DESCRIPTION OF CAPITAL STOCK
The following is a summary of our capital stock and certain provisions of our Amended and Restated Articles of Incorporation, as amended, and Amended and Restated Bylaws, as amended, copies of which are on file with the SEC as exhibits to previous SEC filings. See “Where You Can Find More Information” elsewhere in this prospectus for information on where you can obtain copies of our Amended and Restated Articles of Incorporation and Amended and Restated Bylaws, which have been filed with and are publicly available from the SEC. This summary does not purport to be complete and is qualified in its entirety by the provisions of our Amended and Restated Articles of Incorporation, our Amended and Restated Bylaws and applicable provisions of the Nevada Revised Statutes.
We are currently authorized to issue 150,000,000 shares of common stock, par value $0.001 per share. As of July 19, 2019, there were 47,556,912 shares of common stock outstanding. Holders of our common stock have no preemptive rights and no right to convert their common stock into any other securities. All outstanding shares of our common stock are fully paid and non-assessable. Holders of our common stock:
· have equal ratable rights to dividends from funds legally available therefore, if declared by our Board of Directors,
· are entitled to share ratably in all our assets available for distribution to holders of common stock upon our liquidation, dissolution or winding up;
· do not have preemptive, subscription or conversion rights or redemption or sinking fund provisions;
· are entitled to one non-cumulative vote per share on all matters on which stockholders may vote at all meetings of our stockholders and for directors.
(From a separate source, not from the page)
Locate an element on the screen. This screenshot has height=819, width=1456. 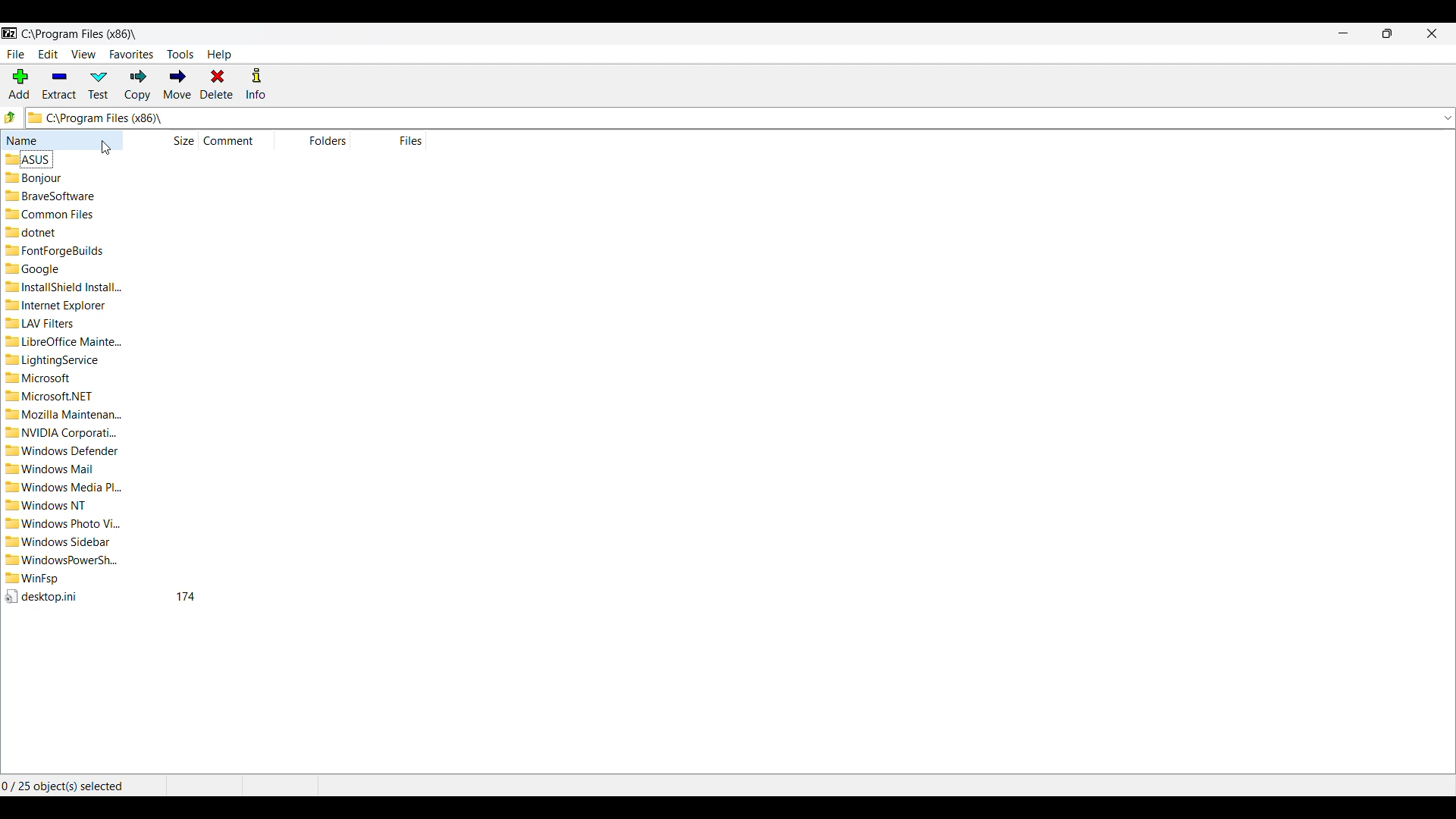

We are currently authorized to issue 25,000,000 shares of preferred stock, par value $0.001 per share. As of July 19, 2019, there were no shares of preferred stock outstanding. Our Board, without further stockholder approval, may issue preferred stock in one or more series from time to time and fix or alter the designations, relative rights, priorities, preferences, qualifications, limitations and restrictions of the shares of each series. The rights, preferences, limitations and restrictions of different series of preferred stock may differ with respect to dividend rates, amounts payable on liquidation, voting rights, conversion rights, redemption provisions, sinking fund provisions and other matters. Our Board may authorize the issuance of preferred stock, which ranks senior to our common stock for the payment of dividends and the distribution of assets on liquidation. In addition, our Board can fix limitations and restrictions, if any, upon the payment of dividends on our common stock to be effective while any shares of preferred stock are outstanding.